DATASET RECORDS START

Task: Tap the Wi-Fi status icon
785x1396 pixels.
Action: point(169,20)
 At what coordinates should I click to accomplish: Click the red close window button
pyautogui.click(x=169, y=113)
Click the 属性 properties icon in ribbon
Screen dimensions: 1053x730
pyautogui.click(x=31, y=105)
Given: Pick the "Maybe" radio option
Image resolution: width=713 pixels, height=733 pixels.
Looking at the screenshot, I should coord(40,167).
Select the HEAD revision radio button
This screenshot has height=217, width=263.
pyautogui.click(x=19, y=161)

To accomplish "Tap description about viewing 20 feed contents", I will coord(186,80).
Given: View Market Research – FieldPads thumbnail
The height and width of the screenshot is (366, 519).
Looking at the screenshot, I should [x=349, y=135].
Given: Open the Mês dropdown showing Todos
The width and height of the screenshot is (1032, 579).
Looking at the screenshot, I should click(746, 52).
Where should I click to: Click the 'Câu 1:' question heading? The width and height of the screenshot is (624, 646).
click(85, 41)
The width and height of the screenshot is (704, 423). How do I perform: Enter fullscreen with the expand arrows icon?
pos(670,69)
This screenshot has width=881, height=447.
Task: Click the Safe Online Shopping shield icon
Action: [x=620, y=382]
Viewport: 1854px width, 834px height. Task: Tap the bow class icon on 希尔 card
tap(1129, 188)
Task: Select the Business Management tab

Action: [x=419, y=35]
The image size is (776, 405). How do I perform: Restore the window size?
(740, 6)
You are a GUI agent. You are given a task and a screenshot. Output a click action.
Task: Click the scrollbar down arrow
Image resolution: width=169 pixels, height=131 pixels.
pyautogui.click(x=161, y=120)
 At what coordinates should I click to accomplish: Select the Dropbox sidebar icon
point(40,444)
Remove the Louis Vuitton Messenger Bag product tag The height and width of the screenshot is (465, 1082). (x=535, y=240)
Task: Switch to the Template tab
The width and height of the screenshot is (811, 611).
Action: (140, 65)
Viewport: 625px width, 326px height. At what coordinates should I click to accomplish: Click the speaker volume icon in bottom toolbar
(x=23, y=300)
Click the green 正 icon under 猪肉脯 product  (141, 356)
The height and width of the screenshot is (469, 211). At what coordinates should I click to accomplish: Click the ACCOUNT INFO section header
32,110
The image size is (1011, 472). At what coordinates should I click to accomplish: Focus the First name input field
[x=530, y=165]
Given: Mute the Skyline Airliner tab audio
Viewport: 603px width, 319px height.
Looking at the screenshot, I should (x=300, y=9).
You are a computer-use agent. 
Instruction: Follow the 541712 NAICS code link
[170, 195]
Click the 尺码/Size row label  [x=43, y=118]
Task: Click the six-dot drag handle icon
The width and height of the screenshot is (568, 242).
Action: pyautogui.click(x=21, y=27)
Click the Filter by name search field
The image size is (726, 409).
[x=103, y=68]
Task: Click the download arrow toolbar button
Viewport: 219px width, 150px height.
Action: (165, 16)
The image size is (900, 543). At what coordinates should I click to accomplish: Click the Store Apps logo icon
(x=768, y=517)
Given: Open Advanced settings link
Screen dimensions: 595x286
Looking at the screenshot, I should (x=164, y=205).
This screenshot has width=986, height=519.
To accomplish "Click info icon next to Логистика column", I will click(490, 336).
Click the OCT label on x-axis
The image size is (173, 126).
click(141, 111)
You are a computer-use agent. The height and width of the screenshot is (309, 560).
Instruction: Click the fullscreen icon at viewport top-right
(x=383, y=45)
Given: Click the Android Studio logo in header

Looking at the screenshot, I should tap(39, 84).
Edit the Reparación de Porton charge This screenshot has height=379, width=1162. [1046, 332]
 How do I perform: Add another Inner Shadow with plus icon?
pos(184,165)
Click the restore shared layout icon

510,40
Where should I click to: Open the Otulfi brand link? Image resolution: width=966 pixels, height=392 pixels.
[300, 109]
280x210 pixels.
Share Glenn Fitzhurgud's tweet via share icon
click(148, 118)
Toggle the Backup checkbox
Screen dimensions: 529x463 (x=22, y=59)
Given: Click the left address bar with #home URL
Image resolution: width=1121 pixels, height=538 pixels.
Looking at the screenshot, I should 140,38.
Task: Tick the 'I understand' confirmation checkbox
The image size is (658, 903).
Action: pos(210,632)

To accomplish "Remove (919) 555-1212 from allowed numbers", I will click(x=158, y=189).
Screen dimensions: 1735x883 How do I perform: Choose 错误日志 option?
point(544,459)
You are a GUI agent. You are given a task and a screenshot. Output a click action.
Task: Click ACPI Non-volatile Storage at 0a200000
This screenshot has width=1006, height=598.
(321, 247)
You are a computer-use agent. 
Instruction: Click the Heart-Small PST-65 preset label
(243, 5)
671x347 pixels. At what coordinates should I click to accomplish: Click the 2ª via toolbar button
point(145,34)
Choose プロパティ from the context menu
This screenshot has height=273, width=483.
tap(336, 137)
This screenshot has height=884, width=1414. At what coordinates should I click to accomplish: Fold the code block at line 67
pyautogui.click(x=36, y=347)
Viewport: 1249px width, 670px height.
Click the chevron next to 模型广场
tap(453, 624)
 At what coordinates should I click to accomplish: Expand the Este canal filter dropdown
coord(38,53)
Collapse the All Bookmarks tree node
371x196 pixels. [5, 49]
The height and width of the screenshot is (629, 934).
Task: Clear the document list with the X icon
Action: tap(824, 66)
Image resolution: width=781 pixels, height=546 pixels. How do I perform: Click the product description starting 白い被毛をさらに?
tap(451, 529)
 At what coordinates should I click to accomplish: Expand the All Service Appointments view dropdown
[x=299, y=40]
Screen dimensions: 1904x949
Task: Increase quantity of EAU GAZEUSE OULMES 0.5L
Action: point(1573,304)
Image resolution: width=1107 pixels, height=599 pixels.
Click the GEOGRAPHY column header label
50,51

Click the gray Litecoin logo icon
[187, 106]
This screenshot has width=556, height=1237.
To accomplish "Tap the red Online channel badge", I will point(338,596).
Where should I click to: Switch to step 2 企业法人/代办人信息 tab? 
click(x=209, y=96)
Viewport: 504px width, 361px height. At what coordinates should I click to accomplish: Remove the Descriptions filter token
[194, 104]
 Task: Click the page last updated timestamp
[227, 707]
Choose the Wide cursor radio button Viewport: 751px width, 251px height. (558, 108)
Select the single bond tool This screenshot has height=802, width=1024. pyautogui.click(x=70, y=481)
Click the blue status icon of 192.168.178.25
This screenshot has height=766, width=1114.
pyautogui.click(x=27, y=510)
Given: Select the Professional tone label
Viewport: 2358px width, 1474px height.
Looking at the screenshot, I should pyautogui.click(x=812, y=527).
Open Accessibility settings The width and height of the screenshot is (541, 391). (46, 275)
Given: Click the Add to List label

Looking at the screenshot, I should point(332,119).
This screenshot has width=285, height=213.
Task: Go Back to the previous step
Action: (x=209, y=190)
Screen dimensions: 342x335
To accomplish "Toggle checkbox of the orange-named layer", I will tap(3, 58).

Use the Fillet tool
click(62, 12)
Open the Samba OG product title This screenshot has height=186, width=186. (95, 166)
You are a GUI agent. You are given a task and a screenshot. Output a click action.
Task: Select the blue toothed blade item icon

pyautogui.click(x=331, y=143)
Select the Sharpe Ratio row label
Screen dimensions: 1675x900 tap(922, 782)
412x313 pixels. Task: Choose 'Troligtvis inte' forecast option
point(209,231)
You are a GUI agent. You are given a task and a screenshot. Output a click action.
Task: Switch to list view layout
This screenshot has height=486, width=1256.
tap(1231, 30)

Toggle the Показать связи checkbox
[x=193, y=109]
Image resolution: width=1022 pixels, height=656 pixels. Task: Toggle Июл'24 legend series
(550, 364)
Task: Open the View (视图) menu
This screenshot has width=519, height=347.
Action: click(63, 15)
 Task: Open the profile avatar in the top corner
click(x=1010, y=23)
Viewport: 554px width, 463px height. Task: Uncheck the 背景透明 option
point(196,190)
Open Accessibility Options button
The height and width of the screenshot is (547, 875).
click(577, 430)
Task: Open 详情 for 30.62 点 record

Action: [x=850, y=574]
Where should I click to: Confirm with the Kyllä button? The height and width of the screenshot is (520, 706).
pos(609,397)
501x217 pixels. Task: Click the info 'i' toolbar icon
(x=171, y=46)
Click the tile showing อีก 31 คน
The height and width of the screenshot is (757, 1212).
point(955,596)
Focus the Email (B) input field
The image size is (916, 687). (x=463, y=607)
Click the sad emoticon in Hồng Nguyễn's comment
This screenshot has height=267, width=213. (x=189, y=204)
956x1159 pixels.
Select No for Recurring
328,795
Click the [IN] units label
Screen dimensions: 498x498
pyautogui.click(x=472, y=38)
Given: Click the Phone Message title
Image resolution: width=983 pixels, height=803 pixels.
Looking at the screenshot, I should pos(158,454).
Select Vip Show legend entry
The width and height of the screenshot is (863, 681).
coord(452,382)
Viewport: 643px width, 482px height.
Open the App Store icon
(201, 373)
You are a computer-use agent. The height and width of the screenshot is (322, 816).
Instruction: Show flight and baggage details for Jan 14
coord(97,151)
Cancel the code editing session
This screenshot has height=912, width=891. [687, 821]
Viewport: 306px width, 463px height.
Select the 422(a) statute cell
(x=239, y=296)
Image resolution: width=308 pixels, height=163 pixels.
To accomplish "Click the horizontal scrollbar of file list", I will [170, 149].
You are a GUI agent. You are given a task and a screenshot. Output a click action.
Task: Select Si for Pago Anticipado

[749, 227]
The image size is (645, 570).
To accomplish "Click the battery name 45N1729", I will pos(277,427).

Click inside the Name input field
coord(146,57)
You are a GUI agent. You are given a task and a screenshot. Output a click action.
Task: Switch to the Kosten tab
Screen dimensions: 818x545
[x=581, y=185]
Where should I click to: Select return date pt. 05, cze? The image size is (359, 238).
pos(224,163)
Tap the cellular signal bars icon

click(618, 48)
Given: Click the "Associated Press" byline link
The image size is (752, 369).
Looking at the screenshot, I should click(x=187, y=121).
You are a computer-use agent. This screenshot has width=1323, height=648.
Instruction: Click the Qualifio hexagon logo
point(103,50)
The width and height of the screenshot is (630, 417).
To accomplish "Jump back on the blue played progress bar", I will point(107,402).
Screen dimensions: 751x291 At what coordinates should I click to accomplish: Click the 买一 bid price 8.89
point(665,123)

DATASET RECORDS END

WHAT THE EXERCISE ASKS:
Return all lines above that mention the word "status".

EXPECTED ANSWER:
Task: Tap the Wi-Fi status icon
Click the blue status icon of 192.168.178.25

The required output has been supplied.